30. The combination of claim 29, wherein the signal transduction pathway inhibitor is an inhibitor of c-src.

31. The combination of claim 29, wherein the signal transduction pathway inhibitor is an inhibitor of Ras oncogene selected from inhibitors of farnesyl transferase and geranylgeranyl transferase.

32. The combination of claim 29, wherein the signal transduction pathway inhibitor is an inhibitor of a serine/threonine kinase selected from the group consisting of Pl 3K.

33. The combination of claim 26 wherein at least one anti-neoplastic agent is:

34. The combination of claim 17, wherein at least one anti-neoplastic agent is a cell cycle signaling inhibitor.

35. The combination of claim 33, wherein the cell cycle signaling inhibitor is selected from inhibitors of the group CDK2, CDK4, and CDK6.

36. A combination comprising a compound of formula (I) or a salt or solvate thereof and at least one further therapeutic agent.

37. A combination as claimed in claims 16 - 36 for use in therapy.

38. A combination as claimed in claims 16 - 36 for use in treating a disorder mediated by inappropriate IKK1 activity.

39. A combination as claimed in claims 16 - 36 for use in treating cancer.

40. Use of a combination as claimed in claims 16 - 36 in the manufacture of a medicament for the treatment of a disorder mediated by inappropriate IKK1 activity.

41. Use of a combination as claimed in claims 16 - 36 in the manufacture of a medicament for the treatment of cancer.

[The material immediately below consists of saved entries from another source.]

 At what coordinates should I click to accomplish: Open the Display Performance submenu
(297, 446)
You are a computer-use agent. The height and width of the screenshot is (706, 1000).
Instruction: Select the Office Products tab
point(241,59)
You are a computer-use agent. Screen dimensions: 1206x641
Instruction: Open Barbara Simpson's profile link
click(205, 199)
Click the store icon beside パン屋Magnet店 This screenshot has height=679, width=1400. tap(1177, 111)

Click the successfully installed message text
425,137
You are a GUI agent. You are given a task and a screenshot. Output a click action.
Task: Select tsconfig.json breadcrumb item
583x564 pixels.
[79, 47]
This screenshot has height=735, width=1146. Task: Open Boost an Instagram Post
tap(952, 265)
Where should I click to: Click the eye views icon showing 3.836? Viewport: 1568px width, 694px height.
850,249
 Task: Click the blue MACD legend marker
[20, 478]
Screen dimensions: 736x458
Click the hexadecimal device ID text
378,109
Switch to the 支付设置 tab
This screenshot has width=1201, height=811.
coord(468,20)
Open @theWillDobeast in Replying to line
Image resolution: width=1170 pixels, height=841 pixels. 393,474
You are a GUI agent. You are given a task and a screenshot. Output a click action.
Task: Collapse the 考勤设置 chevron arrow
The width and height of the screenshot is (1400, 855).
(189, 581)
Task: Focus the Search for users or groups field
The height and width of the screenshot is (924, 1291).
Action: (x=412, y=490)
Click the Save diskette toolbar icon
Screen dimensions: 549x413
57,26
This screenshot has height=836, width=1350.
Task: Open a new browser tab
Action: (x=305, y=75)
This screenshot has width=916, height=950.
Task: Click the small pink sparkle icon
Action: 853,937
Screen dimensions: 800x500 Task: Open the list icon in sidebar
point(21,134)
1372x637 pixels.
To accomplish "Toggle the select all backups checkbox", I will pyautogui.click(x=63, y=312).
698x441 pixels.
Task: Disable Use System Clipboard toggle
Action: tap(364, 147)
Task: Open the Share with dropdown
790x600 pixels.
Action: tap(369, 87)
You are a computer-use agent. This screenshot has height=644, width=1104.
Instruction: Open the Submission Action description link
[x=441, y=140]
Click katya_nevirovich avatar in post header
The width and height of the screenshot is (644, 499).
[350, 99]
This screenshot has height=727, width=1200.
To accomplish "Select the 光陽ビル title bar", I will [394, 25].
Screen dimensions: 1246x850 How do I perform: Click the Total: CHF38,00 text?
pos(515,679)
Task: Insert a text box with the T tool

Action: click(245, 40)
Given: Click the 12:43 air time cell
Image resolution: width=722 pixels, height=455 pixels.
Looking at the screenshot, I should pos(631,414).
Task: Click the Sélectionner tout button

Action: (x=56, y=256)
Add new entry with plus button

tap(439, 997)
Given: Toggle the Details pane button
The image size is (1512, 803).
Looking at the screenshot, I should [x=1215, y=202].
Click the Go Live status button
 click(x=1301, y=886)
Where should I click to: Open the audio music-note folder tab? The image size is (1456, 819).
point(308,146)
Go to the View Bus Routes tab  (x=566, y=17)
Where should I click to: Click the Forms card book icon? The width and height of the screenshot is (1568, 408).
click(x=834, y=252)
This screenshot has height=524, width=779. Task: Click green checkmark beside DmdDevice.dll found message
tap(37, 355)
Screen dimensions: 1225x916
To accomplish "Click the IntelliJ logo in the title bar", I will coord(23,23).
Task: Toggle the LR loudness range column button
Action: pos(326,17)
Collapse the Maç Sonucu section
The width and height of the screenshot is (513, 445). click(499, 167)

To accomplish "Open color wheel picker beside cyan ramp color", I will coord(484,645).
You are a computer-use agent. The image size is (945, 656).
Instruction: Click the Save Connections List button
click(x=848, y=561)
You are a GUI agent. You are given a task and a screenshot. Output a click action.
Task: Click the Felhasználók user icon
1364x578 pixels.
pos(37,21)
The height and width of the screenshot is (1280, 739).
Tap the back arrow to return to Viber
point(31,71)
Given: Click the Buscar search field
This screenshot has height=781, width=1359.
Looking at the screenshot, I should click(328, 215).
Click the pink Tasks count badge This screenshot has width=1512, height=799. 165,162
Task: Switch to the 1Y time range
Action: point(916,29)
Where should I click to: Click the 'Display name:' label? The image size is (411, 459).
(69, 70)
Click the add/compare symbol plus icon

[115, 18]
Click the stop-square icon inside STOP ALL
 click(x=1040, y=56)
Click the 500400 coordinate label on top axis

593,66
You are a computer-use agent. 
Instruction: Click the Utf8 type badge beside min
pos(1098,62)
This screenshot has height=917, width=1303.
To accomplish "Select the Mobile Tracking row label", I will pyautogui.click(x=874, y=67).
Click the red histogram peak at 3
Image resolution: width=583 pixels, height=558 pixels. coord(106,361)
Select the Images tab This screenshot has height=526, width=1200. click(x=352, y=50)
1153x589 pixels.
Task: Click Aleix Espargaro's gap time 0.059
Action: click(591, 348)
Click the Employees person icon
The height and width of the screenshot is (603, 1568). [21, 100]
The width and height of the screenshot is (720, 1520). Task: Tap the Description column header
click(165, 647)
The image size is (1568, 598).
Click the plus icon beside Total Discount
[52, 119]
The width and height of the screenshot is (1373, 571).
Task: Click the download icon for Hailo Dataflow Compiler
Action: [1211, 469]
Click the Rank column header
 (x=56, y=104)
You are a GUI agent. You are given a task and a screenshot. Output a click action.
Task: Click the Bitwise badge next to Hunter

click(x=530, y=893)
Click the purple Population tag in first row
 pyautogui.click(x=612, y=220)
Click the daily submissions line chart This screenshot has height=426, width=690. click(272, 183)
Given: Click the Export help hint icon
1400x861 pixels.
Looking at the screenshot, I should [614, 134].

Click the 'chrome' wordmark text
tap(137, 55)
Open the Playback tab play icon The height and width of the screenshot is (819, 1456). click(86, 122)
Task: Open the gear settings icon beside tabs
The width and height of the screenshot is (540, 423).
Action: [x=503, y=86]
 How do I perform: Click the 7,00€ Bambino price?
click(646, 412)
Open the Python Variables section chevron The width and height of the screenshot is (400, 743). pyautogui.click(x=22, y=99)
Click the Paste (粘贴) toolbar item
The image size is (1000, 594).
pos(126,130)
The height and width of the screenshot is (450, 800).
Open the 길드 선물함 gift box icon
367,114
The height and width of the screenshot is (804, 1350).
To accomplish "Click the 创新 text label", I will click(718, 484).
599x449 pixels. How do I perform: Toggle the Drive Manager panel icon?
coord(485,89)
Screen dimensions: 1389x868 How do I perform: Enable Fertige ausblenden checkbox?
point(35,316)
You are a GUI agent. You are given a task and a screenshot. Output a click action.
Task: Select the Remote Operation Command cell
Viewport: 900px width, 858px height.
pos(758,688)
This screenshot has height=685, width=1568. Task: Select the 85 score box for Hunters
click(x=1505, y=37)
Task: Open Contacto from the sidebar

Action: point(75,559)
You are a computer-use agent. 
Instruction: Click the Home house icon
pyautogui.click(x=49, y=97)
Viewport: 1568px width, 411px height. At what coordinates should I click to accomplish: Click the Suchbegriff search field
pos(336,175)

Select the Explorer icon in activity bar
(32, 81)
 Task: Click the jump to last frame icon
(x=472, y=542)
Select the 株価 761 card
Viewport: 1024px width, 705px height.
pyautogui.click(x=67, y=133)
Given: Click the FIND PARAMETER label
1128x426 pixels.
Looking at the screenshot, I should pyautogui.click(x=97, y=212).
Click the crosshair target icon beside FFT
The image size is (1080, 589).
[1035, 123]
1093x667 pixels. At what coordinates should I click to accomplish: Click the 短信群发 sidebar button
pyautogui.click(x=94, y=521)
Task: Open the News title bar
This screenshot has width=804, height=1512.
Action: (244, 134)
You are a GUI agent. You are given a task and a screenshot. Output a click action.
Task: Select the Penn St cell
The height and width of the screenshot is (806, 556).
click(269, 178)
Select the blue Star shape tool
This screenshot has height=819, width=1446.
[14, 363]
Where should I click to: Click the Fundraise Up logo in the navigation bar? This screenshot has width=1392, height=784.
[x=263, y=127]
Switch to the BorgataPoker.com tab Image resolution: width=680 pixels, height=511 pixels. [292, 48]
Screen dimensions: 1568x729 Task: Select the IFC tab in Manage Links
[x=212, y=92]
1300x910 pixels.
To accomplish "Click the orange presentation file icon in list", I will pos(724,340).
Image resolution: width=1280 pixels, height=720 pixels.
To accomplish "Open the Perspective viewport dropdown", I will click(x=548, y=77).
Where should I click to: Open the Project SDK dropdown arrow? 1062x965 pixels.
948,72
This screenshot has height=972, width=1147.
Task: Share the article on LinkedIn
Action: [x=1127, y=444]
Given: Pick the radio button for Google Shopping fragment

42. A method of treating a disorder mediated by inappropriate IKK1 activity comprising administering a combination as claimed in claims 16 - 36.

43. A method of treating cancer comprising administering a combination as claimed in claims 16 - 36.

44. A pharmaceutical composition comprising a combination as claimed in claims 16 - 34 and one or more of pharmaceutically acceptable carriers, diluents and excipients.